Bien, más o menos cuando naufragaba el último intento de regular algo con mayor alcance y precisión, en ese mismo momento sonaron todas las alarmas por el aterrizaje de un millardario, en condiciones de financiarse cómodamente las campañas electorales que le pluguiesen. Antes, una pequeñas campanillas sonaron cuando la aparición de un millonario a la uruguaya, campanas que no sonaron cuando se autofinanció su propia campaña electoral departamental de Montevideo en alianza con blancos y colorados, sino que sonaron cuando fundó su propio partido en competencia con blancos y colorados. El punto en discusión: cuidado con candidatos que por sí solos pueden financiar su propia campaña, lo cual establece un gran desnivel con los que no pueden hacerlo. No cabe duda que tener dinero —y además de tenerlo, estar dispuesto a gastarlo— es un desnivel con los candidatos que no disponen de ese dinero.

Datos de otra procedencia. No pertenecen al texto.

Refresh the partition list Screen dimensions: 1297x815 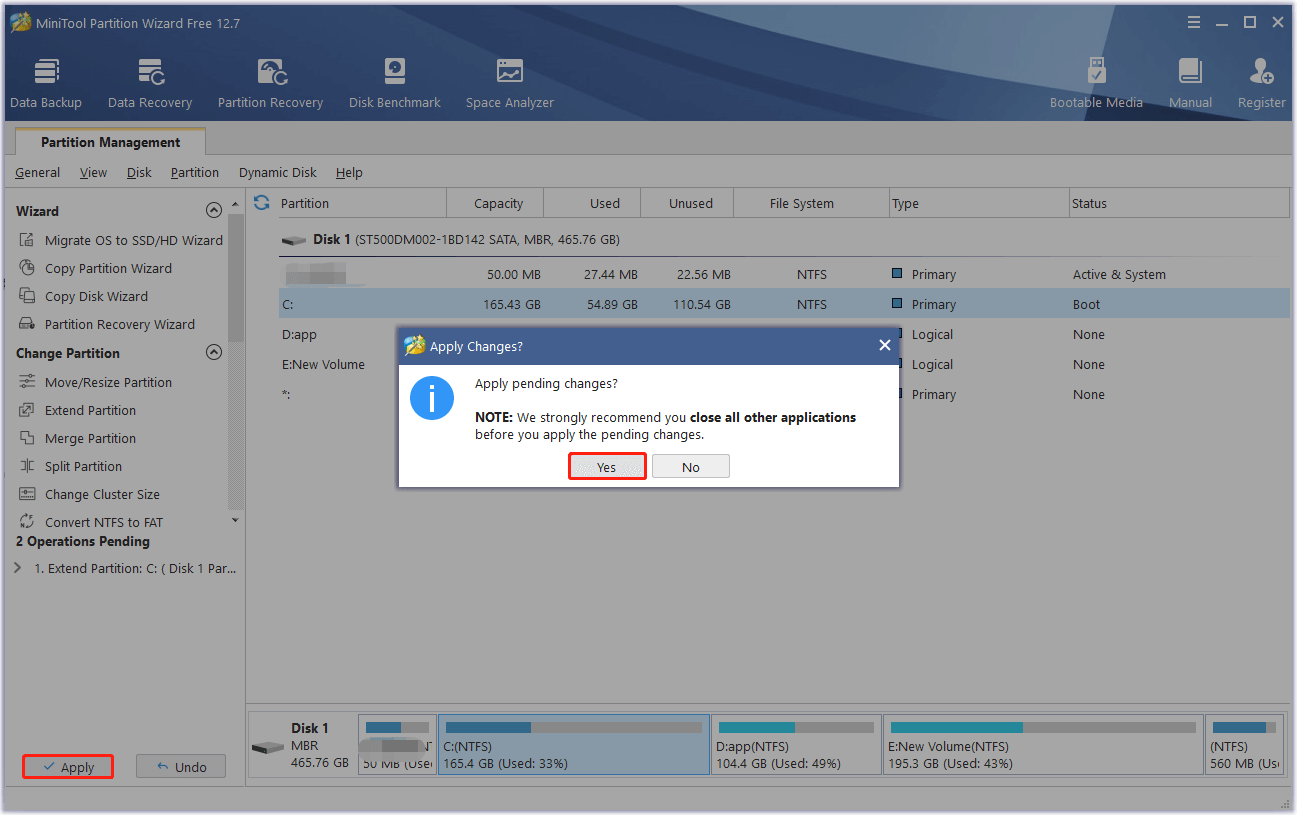tap(260, 202)
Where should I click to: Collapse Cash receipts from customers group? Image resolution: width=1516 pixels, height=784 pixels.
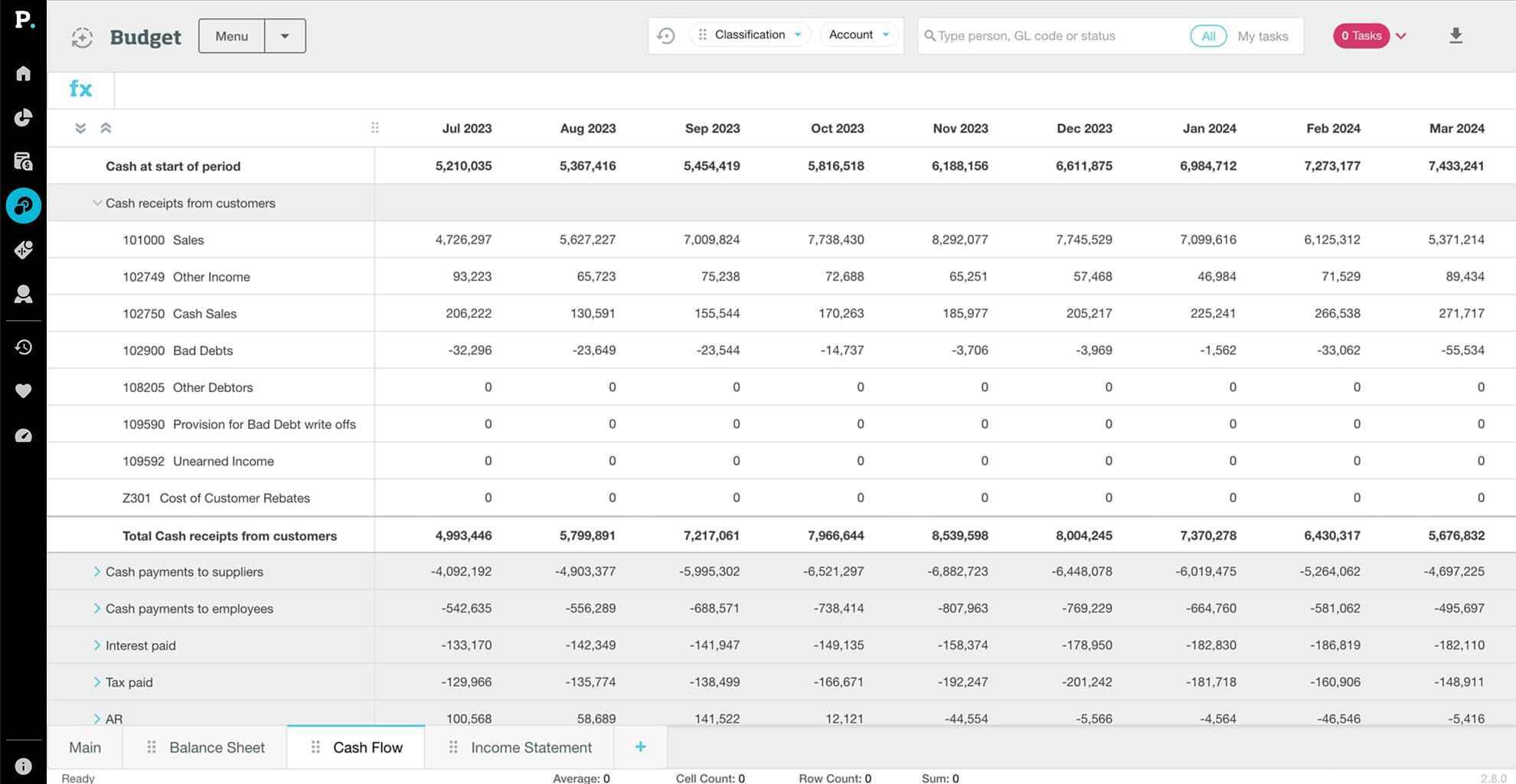96,203
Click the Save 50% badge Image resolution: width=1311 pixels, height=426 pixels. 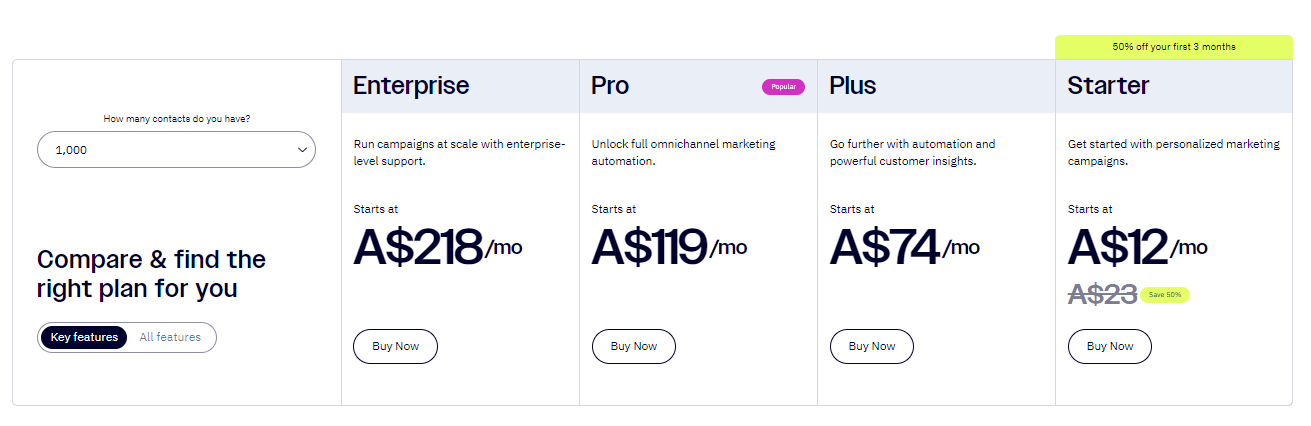[1165, 295]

¿Qué hacen los que no tienen dinero? Pues muchos, de todos los partidos grandes y algunos no tan grandes, recurren a las grandes empresas en busca de contribuciones. Hay un standard de principales candidatos de pedidos de a 200 mil dólares, otros de cifras de solo decenas de miles. Hay cenas, muchas cenas, de a mil dólares el cubierto, que a las empresas les significan 10 mil dólares cada mesa por cada candidato. El punto en discusión es: esas contribuciones qué son ¿Son mecenazgos en pos de la libertad política y la equidad electoral? ¿Son dineros que da la mano izquierda sin que se entere la mano derecha, como obras de caridad? ¿O son inversiones que más tarde o más temprano darán su rédito, ya fuere en beneficios, ya en evitar perjuicios?

Hay una tercera vía, cada vez más reducida y de menor impacto, que son los aportes en voluntariado o militancia (en horas de la propia gente) y en contribuciones pequeñas, de pequeños porcentajes de un salario normal. La realidad es que hoy por hoy eso solo permite financiar a partidos muy pequeños o a agrupaciones políticas también de escasa dimensión. No constituyen el grueso de una campaña electoral ni impactan en las cifras globales.

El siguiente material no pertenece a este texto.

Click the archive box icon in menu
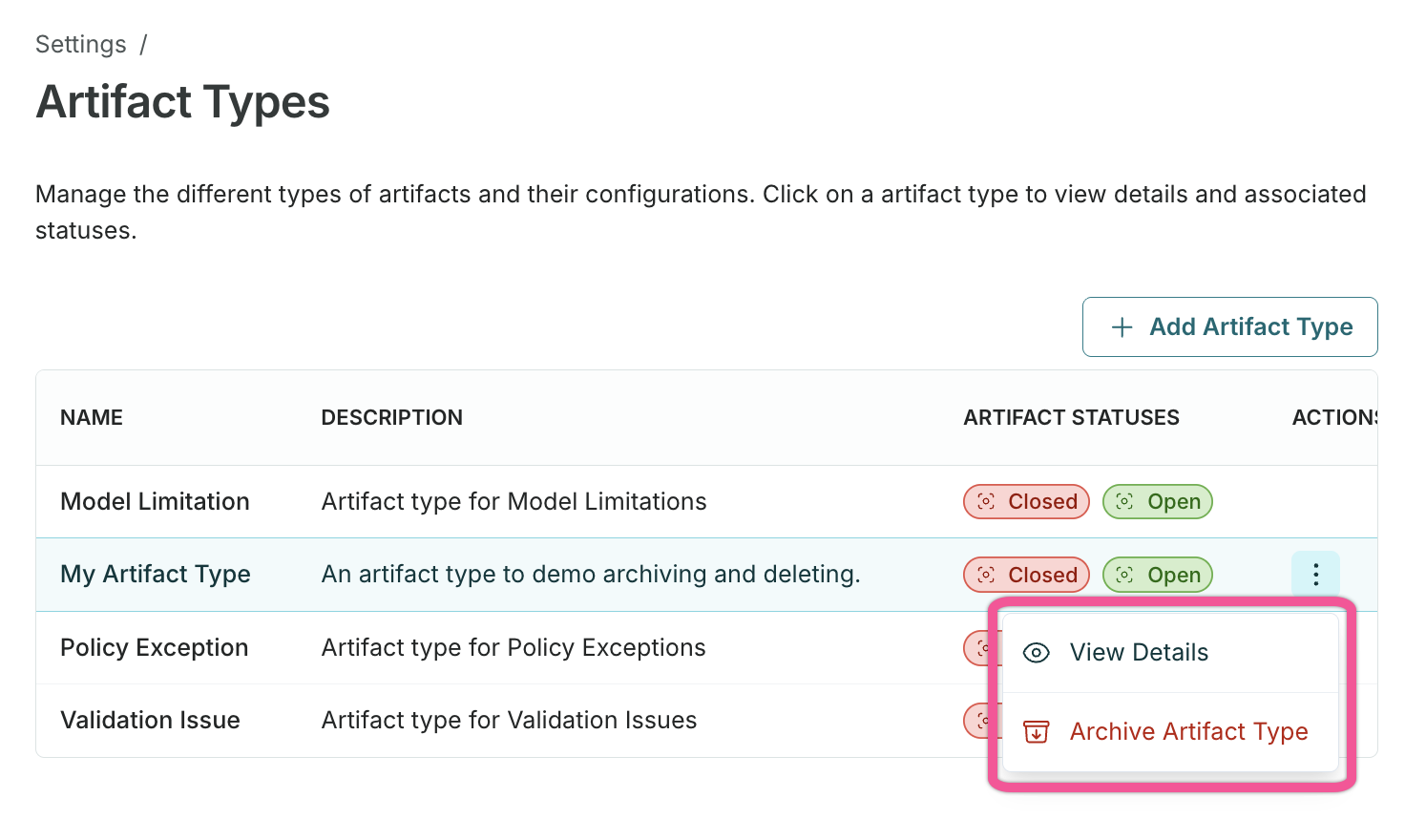This screenshot has height=840, width=1426. [x=1036, y=732]
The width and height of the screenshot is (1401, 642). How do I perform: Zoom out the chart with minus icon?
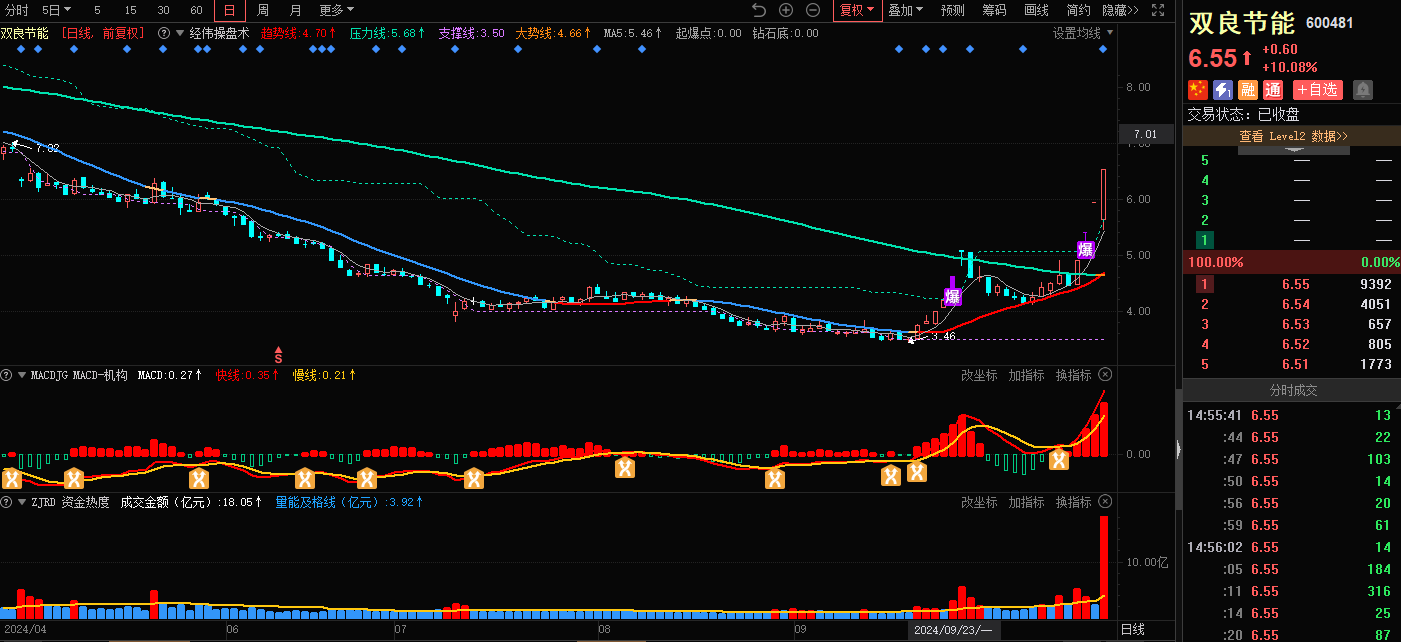[813, 10]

Una cuarta vía es la contribución pública, que abre múltiples discusiones. Una es cómo se distribuyen esos dineros de manera equitativa. Por lo que se ha visto en la discusión parlamentaria y más aún en los corrillos, es que hay consenso en considerar que equitativo es lo que a uno lo beneficia e inequitativo lo que beneficia al otro. Concepto que como se ve impide un consenso sobre reglas de juego. El único consenso logrado es el de hace casi un siglo sobre el reparto de los subsidios estatales en dinero en proporción a los votos obtenidos. Ni siquiera un criterio parecido para la publicidad electoral logró consenso (aunque sí logró una declaración de inconstitucionalidad de la Suprema Corte de Justicia, tan sorpresiva la declaración como más sorpresivo su fundamento, expresivo de un escaso conocimiento del tema, tanto teórico como comparado).

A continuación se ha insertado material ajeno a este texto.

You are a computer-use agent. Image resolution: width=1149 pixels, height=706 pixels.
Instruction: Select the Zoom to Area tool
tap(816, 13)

La otra discusión sobre la vía del financiamiento público surge de segmentos de opinión, o de movimientos, que expresan recelo de los actores políticos, a los que ven inmersos en carreras de tipo personal. Para este segmento (como lo ha representado Podemos en España o 5 Stelle en Italia), financiar la política y las campañas electorales es financiar las ambiciones personales de los políticos. Una tercera discusión sobre la vía del financiamiento público es la que expresan los tenedores de permisos de servicios de comunicación audiovisual; vulgarmente dicho, los propietarios de radios y canales, a quienes esos minutos gratuitos les significa una considerable disminución de su facturación. Como se ve, cada uno se espanta, se enoja o rechaza cómo se financia el otro. Y el otro se espanta, se enoja o rechaza cómo se financia el uno.

El tema es que una campaña electoral cuesta dinero. Mucho o poco, pero siempre algo cuesta. Y alguien la paga. Quién la paga no es neutro. El dinero siempre sale de algún lado. Sus efectos son muy claros: o la pueden hacer los tenedores de fortuna, o la pueden hacer los recolectores de fondos que colectan a quienes tienen fortuna o manejan fortunas propias o ajenas, o lo aporta el erario público. Pero para que el mono baile, dinero tiene que haber. Y para la dimensión de esta comarca, bastante dinero.